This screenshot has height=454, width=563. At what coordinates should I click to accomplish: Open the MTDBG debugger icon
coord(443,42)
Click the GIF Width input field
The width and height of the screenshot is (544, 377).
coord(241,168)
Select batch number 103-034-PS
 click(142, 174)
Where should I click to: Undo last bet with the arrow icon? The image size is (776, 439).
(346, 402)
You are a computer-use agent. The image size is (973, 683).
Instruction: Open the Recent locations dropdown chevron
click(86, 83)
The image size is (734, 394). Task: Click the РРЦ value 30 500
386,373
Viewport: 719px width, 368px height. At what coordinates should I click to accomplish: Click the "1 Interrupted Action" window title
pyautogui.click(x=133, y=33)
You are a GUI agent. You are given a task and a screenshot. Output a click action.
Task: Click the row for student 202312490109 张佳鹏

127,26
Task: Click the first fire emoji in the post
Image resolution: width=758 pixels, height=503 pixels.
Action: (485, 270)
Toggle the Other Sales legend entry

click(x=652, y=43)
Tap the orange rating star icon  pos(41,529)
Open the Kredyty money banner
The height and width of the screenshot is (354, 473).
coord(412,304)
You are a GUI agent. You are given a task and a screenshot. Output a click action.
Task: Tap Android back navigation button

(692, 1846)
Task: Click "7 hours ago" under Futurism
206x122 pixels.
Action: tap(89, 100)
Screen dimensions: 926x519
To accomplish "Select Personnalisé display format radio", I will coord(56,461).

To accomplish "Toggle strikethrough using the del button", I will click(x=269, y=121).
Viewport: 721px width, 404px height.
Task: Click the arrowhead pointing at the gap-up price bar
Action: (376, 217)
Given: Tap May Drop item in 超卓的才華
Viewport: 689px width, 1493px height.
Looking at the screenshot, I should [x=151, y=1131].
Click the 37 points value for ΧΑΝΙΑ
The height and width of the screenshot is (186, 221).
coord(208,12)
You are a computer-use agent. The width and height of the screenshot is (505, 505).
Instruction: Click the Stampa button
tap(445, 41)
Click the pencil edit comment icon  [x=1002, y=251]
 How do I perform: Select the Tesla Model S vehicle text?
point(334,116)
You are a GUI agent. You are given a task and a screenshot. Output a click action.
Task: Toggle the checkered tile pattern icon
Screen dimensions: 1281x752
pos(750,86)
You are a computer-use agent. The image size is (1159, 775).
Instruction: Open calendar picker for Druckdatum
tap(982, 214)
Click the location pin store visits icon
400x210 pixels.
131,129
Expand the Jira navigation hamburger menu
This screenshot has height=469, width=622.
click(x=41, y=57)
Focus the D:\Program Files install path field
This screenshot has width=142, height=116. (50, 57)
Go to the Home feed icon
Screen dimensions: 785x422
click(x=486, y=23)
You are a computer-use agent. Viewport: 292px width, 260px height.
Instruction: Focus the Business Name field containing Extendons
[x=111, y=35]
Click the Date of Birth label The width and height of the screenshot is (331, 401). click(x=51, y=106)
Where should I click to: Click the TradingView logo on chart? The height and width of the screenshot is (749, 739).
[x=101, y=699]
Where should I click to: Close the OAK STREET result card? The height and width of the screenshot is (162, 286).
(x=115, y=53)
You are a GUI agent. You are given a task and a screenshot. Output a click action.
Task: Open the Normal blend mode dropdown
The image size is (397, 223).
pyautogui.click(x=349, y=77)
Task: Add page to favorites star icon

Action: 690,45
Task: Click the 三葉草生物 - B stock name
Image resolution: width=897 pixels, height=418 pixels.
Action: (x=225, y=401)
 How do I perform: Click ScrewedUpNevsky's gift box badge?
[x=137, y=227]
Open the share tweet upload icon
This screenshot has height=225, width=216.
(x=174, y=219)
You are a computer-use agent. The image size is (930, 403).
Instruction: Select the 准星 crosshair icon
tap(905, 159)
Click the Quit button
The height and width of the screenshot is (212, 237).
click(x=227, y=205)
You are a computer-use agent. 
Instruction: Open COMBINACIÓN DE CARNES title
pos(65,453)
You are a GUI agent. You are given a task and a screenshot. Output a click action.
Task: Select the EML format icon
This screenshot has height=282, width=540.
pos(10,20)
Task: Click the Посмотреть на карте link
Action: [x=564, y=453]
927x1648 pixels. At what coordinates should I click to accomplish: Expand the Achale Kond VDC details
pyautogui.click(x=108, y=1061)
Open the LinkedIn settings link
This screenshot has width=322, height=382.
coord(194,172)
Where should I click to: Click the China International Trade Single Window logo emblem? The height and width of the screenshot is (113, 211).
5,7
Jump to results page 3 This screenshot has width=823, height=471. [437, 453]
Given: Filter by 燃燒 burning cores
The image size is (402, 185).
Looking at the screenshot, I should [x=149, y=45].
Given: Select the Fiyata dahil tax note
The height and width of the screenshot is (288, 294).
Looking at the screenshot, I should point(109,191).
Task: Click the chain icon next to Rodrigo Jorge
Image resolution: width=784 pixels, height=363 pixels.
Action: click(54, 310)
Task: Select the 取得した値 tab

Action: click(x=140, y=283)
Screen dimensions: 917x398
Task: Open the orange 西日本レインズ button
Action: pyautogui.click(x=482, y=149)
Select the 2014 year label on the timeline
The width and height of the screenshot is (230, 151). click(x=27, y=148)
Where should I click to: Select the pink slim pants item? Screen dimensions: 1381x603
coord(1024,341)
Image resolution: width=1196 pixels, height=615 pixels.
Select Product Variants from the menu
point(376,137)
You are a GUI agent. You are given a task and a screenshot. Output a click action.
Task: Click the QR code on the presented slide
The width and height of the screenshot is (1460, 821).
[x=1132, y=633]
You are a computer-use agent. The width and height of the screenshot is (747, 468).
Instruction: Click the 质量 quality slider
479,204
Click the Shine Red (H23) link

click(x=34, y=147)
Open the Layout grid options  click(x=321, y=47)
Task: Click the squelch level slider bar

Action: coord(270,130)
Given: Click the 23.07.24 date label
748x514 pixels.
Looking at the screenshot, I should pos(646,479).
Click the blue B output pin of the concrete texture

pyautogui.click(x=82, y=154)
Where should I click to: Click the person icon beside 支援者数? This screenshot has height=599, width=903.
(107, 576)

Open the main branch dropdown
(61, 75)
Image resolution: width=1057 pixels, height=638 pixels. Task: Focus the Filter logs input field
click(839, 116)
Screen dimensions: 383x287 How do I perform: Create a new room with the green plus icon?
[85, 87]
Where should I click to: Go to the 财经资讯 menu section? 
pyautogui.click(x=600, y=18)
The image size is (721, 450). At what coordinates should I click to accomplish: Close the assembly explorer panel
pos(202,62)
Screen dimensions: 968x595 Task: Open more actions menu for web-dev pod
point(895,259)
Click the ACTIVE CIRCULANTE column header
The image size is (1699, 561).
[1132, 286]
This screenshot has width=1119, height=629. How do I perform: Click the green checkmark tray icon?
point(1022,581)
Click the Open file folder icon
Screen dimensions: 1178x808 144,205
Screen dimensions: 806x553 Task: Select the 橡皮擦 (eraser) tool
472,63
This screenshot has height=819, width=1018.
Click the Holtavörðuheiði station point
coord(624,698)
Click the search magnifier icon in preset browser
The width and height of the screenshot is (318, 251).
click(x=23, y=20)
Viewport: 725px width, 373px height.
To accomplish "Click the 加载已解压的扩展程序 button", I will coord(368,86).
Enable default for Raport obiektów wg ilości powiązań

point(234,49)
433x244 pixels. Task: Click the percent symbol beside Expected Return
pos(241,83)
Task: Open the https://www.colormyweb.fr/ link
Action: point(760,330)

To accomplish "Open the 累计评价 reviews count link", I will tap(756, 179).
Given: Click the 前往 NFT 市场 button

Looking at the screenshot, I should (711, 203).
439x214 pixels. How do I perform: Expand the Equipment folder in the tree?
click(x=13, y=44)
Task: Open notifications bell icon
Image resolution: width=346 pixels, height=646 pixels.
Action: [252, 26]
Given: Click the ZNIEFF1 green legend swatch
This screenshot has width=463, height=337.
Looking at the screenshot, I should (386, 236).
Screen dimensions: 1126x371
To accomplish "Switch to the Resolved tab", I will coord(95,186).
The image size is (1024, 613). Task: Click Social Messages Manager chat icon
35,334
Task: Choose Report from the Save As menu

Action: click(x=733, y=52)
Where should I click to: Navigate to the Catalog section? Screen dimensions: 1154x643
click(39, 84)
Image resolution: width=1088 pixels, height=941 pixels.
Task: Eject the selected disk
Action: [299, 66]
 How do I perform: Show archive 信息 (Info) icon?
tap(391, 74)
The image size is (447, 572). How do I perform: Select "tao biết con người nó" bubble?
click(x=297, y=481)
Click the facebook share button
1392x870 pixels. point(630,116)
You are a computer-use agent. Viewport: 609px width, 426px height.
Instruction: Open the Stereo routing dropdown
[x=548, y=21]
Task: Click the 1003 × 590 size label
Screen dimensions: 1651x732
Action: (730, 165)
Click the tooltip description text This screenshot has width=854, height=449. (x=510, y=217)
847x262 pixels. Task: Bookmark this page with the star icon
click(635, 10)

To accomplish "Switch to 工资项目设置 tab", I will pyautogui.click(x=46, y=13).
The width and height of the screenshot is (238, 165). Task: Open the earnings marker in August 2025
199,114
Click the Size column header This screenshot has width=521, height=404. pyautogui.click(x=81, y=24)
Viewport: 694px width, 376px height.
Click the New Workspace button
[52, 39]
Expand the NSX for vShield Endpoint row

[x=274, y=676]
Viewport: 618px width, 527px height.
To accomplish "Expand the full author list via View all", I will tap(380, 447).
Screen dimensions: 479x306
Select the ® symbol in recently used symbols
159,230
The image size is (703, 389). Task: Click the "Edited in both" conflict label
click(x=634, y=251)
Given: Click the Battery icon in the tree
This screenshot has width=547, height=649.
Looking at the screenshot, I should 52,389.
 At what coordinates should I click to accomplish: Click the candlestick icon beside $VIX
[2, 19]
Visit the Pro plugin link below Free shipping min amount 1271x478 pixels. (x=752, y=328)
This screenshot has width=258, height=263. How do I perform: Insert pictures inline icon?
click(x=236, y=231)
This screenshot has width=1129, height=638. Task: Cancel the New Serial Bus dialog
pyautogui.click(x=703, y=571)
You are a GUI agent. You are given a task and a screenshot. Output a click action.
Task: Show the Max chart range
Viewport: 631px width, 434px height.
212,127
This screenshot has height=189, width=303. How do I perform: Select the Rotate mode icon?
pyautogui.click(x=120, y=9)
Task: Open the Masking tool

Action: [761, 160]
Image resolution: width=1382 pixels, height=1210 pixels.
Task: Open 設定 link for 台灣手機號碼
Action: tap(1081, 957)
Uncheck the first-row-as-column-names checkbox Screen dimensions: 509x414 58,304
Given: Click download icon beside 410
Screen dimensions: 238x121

• WHAT IS NEEDED: Restate the records above verbatim up to and including the line containing "You are a computer-use agent. The image size is (973, 683).".

• EXERCISE OUTPUT:
This screenshot has height=454, width=563. At what coordinates should I click to accomplish: Open the MTDBG debugger icon
coord(443,42)
Click the GIF Width input field
The width and height of the screenshot is (544, 377).
coord(241,168)
Select batch number 103-034-PS
 click(142, 174)
Where should I click to: Undo last bet with the arrow icon? The image size is (776, 439).
(346, 402)
You are a computer-use agent. The image size is (973, 683).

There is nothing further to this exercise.